Open tjdodwell opened 3 years ago
Just had a brief look at this, kernel fusing should not mean any repetition of code, and speedup is significant since it stops us having to calculate bond stretch with expensive square root operation twice over (for each bond).
The code repetition is actually due to switch variables of "does model have stiffness corrections?" and "does the model have different bond types?" and combinations thereof. The possible combinations of those variables are 2^{2} = 4 repetitions of code. If we add bond stretch corrections as well as stiffness corrections then that is 2^{3} = 8 repetitions of code. This is unsustainable, but there was a point...
The point of this code repetition (in peridynamics.cl
and integrators.py
) was to conserve GPU VRAM memory when user is not using all of the features. The trade off is memory used for features (such as stiffness corrections/ multimaterial/ plastic damage models) vs memory used for number of nodes. For example if we have a simple model with no stiffness corrections and a single homogeneous bond type then we don't have to store arrays for stiffness corrections and bond types, and can run a model with a larger number of nodes total.
I think this justifies separating the cases of combinations has stiffness_corrections/ has bond_types out.

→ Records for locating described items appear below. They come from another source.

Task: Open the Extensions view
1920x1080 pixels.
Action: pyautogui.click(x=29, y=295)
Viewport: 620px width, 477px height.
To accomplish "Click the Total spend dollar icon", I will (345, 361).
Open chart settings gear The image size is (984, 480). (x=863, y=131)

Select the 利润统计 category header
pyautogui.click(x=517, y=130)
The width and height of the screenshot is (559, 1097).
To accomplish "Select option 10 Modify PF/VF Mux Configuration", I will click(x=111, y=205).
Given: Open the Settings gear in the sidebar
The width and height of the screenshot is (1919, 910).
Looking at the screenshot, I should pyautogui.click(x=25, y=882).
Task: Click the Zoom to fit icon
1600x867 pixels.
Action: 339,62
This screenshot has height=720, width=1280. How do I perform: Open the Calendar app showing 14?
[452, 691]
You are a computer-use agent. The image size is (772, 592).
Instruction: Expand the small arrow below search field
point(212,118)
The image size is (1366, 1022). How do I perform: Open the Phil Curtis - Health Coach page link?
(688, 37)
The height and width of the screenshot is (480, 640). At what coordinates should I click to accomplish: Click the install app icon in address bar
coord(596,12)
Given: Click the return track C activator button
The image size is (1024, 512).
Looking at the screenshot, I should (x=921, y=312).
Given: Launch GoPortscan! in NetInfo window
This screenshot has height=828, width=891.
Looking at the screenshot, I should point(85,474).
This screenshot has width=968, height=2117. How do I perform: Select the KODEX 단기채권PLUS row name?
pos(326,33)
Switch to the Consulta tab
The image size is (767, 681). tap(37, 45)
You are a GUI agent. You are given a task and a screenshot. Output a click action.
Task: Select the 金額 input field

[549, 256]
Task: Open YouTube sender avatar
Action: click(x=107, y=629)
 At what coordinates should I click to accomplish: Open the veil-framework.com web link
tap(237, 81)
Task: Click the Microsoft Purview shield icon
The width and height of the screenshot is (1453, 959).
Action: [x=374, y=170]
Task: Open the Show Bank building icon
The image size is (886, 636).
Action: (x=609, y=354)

So why can't I use "if" statements to remove code repetition? Because I need to either load the huge stiffness_correction and bond_type arrays into GPU memory or not, and I couldn't find a way of generalising the code to handle all cases, so I separated them out. Thinking about it, there shouldn't be a good reason why I can't just load a small 1x1 array or null variable in its place and then use "if" statements to remove the code repetition. So yes this is worth another look.
Looks like the process of Kernel Fusing means that is a lot of repetition of code - is this easy to maintain? @bb515 What are the computational savings from kernel fusing?
If it is that significant, is there a smart way of doing, using code generation, and templating common parts (if that makes sense)